FIGURE 6:

Both NMIIA and NMIIB are required for the normal organization of vSFs. (A) SV1 cells treated with the indicated siRNAs were transfected with siRNA-insensitive NMIIB-S1-R709C-EGFP and mCherry-actin. Live cell images were captured using a confocal microscope. Bar, 10 μm. The yellow arrowhead points to a curved TA. Note that NMIIB-S1-R709C-EGFP did not bind to curved TAs. The fluorescence intensity of NMIIB-S1-R709C-EGFP relative to that of mCherry-actin in vSFs was lower in NMIIA-KD cells than in control cells. (B) The ratio of the fluorescence intensity of NMIIB-S1-R709C-EGFP to that of mCherry-actin in vSFs in control and NMIIA-KD cells.
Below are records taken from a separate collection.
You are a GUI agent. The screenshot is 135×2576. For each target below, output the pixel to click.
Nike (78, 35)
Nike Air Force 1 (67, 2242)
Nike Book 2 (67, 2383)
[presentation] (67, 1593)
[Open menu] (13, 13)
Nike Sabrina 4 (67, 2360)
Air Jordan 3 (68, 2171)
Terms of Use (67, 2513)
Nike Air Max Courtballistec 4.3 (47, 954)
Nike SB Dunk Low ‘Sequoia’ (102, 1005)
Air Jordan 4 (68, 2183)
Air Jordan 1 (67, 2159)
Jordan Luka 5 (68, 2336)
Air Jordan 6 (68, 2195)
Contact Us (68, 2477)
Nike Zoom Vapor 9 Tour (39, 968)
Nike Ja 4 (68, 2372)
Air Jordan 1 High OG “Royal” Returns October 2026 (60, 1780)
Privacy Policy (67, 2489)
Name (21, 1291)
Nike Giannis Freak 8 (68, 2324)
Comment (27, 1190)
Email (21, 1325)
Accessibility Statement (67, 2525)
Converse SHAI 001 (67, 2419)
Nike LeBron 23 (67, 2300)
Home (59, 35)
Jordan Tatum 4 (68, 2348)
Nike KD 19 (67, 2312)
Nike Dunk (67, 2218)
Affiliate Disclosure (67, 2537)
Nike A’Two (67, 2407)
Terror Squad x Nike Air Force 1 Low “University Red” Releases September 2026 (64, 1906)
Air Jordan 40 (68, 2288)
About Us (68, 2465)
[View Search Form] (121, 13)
The relative fluorescence intensity of NMIIB-S1-R709C-EGFP in the SF area versus the control area was quantified and normalized by that of mCherry-actin using the RGB Measure plug-in of ImageJ software. Data represent the mean ± SD from n = 25 SFs from five cells. ****p < 0.00005. (C) Schematic model of the organization of SF subtypes. The key difference between TAs and vSFs is their contraction mode. Specifically, vSFs undergo isometric contraction (length remains constant), whereas TAs are shortened during centripetal flow. Therefore, if an equal load is applied to these structures, vSFs generate greater tension than TAs, resulting in the stretching of actin filaments, which is recognized by NMIIB-S1-R709C.